Challenge -
Rewrite all the lines below, changing every "GUI agent" to "screen agent" and keeping everything else the same.

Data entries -
#####
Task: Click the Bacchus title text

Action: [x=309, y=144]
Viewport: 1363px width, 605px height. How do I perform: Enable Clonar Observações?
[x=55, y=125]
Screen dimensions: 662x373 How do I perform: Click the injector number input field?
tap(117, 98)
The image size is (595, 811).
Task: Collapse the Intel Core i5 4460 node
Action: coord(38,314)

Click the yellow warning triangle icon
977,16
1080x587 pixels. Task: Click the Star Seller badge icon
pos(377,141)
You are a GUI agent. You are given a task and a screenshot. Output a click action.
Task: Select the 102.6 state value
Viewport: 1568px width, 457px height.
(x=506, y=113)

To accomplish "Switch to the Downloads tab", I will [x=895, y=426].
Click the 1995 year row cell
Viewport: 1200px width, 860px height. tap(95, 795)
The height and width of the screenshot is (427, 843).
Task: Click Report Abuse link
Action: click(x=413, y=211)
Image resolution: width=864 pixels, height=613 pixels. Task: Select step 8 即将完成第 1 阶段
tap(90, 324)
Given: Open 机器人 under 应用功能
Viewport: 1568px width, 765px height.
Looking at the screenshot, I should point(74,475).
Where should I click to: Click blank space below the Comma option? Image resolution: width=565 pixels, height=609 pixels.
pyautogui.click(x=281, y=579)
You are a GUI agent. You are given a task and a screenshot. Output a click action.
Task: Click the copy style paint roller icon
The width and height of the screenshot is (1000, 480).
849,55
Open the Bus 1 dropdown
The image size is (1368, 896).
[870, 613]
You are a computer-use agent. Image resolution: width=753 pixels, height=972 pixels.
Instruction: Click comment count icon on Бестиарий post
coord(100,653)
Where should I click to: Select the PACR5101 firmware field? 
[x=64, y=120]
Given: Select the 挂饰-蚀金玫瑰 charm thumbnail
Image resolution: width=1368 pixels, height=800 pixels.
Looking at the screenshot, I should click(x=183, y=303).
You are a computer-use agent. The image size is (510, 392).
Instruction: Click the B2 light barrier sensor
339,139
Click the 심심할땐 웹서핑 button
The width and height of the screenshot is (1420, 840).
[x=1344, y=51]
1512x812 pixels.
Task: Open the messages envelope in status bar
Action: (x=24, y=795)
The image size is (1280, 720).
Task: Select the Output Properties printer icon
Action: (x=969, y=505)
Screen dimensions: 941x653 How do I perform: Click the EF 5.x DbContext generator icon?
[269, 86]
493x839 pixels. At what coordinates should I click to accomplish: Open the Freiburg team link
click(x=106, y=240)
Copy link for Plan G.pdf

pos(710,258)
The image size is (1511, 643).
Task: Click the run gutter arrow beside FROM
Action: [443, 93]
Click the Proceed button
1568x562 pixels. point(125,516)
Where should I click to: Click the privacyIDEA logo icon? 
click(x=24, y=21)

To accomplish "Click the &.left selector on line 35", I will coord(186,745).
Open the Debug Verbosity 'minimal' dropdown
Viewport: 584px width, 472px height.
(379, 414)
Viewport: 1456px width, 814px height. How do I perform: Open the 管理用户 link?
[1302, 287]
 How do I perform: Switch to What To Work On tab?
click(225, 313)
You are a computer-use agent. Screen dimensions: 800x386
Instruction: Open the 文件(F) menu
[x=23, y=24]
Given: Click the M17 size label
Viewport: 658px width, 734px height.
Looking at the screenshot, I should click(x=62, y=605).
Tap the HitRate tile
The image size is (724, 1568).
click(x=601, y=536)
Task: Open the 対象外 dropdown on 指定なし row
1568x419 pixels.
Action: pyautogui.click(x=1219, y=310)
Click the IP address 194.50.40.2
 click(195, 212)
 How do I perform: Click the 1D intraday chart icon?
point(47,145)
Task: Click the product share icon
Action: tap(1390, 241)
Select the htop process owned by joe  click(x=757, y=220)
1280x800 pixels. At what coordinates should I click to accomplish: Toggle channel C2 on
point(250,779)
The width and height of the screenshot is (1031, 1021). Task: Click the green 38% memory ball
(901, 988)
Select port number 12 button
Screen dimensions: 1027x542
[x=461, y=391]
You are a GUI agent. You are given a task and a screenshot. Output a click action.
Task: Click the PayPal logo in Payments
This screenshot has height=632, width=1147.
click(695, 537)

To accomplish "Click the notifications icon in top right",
#####
Written answer -
Task: Click the Bacchus title text

Action: [x=309, y=144]
Viewport: 1363px width, 605px height. How do I perform: Enable Clonar Observações?
[x=55, y=125]
Screen dimensions: 662x373 How do I perform: Click the injector number input field?
tap(117, 98)
The image size is (595, 811).
Task: Collapse the Intel Core i5 4460 node
Action: coord(38,314)

Click the yellow warning triangle icon
977,16
1080x587 pixels. Task: Click the Star Seller badge icon
pos(377,141)
You are a screen agent. You are given a task and a screenshot. Output a click action.
Task: Select the 102.6 state value
Viewport: 1568px width, 457px height.
(x=506, y=113)

To accomplish "Switch to the Downloads tab", I will [x=895, y=426].
Click the 1995 year row cell
Viewport: 1200px width, 860px height. tap(95, 795)
The height and width of the screenshot is (427, 843).
Task: Click Report Abuse link
Action: click(x=413, y=211)
Image resolution: width=864 pixels, height=613 pixels. Task: Select step 8 即将完成第 1 阶段
tap(90, 324)
Given: Open 机器人 under 应用功能
Viewport: 1568px width, 765px height.
Looking at the screenshot, I should point(74,475).
Where should I click to: Click blank space below the Comma option? Image resolution: width=565 pixels, height=609 pixels.
pyautogui.click(x=281, y=579)
You are a screen agent. You are given a task and a screenshot. Output a click action.
Task: Click the copy style paint roller icon
The width and height of the screenshot is (1000, 480).
849,55
Open the Bus 1 dropdown
The image size is (1368, 896).
[870, 613]
You are a computer-use agent. Image resolution: width=753 pixels, height=972 pixels.
Instruction: Click comment count icon on Бестиарий post
coord(100,653)
Where should I click to: Select the PACR5101 firmware field? 
[x=64, y=120]
Given: Select the 挂饰-蚀金玫瑰 charm thumbnail
Image resolution: width=1368 pixels, height=800 pixels.
Looking at the screenshot, I should click(x=183, y=303).
You are a computer-use agent. The image size is (510, 392).
Instruction: Click the B2 light barrier sensor
339,139
Click the 심심할땐 웹서핑 button
The width and height of the screenshot is (1420, 840).
[x=1344, y=51]
1512x812 pixels.
Task: Open the messages envelope in status bar
Action: (x=24, y=795)
The image size is (1280, 720).
Task: Select the Output Properties printer icon
Action: (x=969, y=505)
Screen dimensions: 941x653 How do I perform: Click the EF 5.x DbContext generator icon?
[269, 86]
493x839 pixels. At what coordinates should I click to accomplish: Open the Freiburg team link
click(x=106, y=240)
Copy link for Plan G.pdf

pos(710,258)
The image size is (1511, 643).
Task: Click the run gutter arrow beside FROM
Action: [443, 93]
Click the Proceed button
1568x562 pixels. point(125,516)
Where should I click to: Click the privacyIDEA logo icon? 
click(x=24, y=21)

To accomplish "Click the &.left selector on line 35", I will coord(186,745).
Open the Debug Verbosity 'minimal' dropdown
Viewport: 584px width, 472px height.
(379, 414)
Viewport: 1456px width, 814px height. How do I perform: Open the 管理用户 link?
[1302, 287]
 How do I perform: Switch to What To Work On tab?
click(225, 313)
You are a computer-use agent. Screen dimensions: 800x386
Instruction: Open the 文件(F) menu
[x=23, y=24]
Given: Click the M17 size label
Viewport: 658px width, 734px height.
Looking at the screenshot, I should click(x=62, y=605).
Tap the HitRate tile
The image size is (724, 1568).
click(x=601, y=536)
Task: Open the 対象外 dropdown on 指定なし row
1568x419 pixels.
Action: pyautogui.click(x=1219, y=310)
Click the IP address 194.50.40.2
 click(195, 212)
 How do I perform: Click the 1D intraday chart icon?
point(47,145)
Task: Click the product share icon
Action: tap(1390, 241)
Select the htop process owned by joe  click(x=757, y=220)
1280x800 pixels. At what coordinates should I click to accomplish: Toggle channel C2 on
point(250,779)
The width and height of the screenshot is (1031, 1021). Task: Click the green 38% memory ball
(901, 988)
Select port number 12 button
Screen dimensions: 1027x542
[x=461, y=391]
You are a screen agent. You are given a task and a screenshot. Output a click action.
Task: Click the PayPal logo in Payments
This screenshot has height=632, width=1147.
click(695, 537)

To accomplish "Click the notifications icon in top right",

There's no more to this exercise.